- Born: April 9, 1975 (age 51) St. Petersburg, Soviet Union
- Citizenship: Russian, American
- Education: University of Utah University of California, Berkeley
- Relatives: Alexei Efros (father)
- Awards: Guggenheim Fellowship (2008); ACM Prize in Computing (2016);
- Scientific career
- Fields: Computer Science
- Workplaces: University of Oxford Carnegie Mellon University University of California, Berkeley
- Thesis: Data-driven Approaches for Texture and Motion (2003)
- Doctoral advisor: Jitendra Malik

= Alexei A. Efros =

American computer scientist

Alexei "Alyosha" A. Efros (born 9 April 1975) is a Russian-American computer scientist and professor at University of California, Berkeley. He has contributed to the field of computer vision, and his work has been referenced in Wired, BBC News, The New York Times, and The New Yorker.

==Early life and education==
Efros was born in St. Petersburg in the Soviet Union. His father is Alexei L. Efros, then a physics professor at the Ioffe Physico-Technical Institute.
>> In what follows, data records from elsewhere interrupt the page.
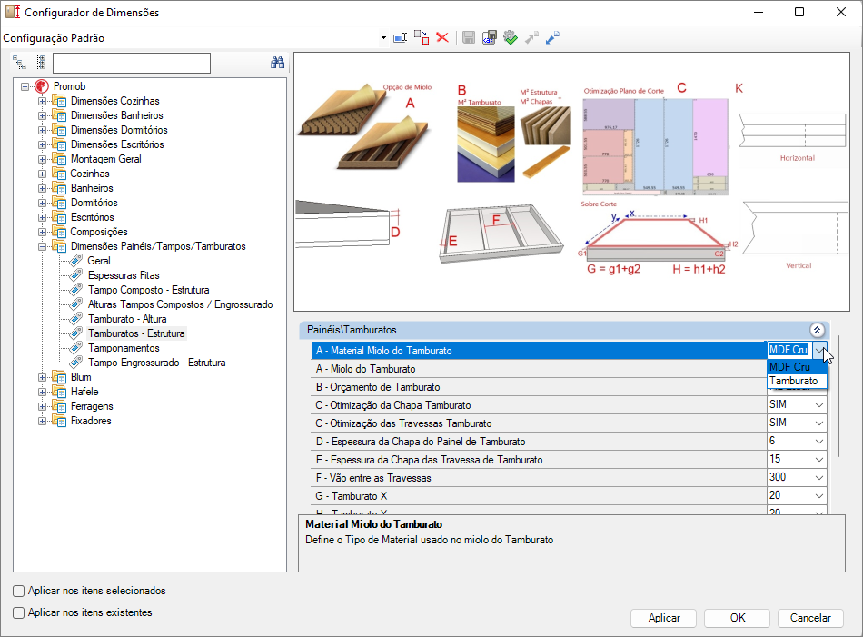Click the copy configuration icon
Image resolution: width=863 pixels, height=637 pixels.
click(422, 37)
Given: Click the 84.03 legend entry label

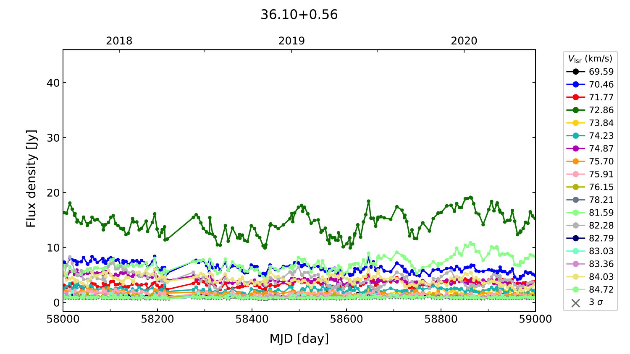Looking at the screenshot, I should point(601,277).
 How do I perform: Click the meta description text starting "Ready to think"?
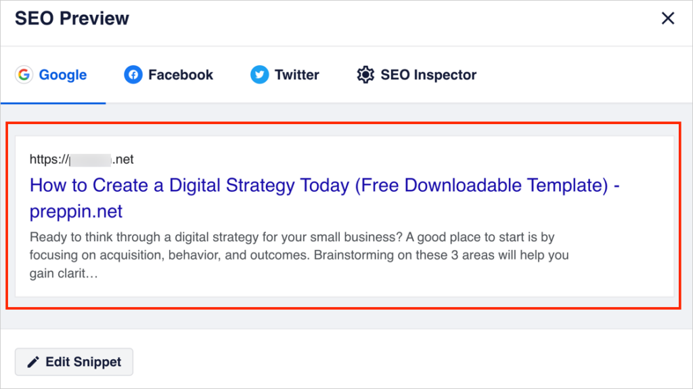(x=299, y=255)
His family emigrated to the United States when he was 14 to accommodate his father's career and the family settled in Salt Lake City in 1991.

He graduated from the University of Utah in 1997, and attended University of California, Berkeley for his PhD, where he was advised by Jitendra Malik and graduated in 2003. He then spent a year as a research fellow at the University of Oxford, where he worked with Andrew Zisserman.

==Career==
Efros joined the faculty at Carnegie Mellon University in Pittsburgh, where he remained until 2013 when he joined the faculty of the University of California, Berkeley. He received a Guggenheim Fellowship in 2008. He received the 2016 ACM Prize in Computing.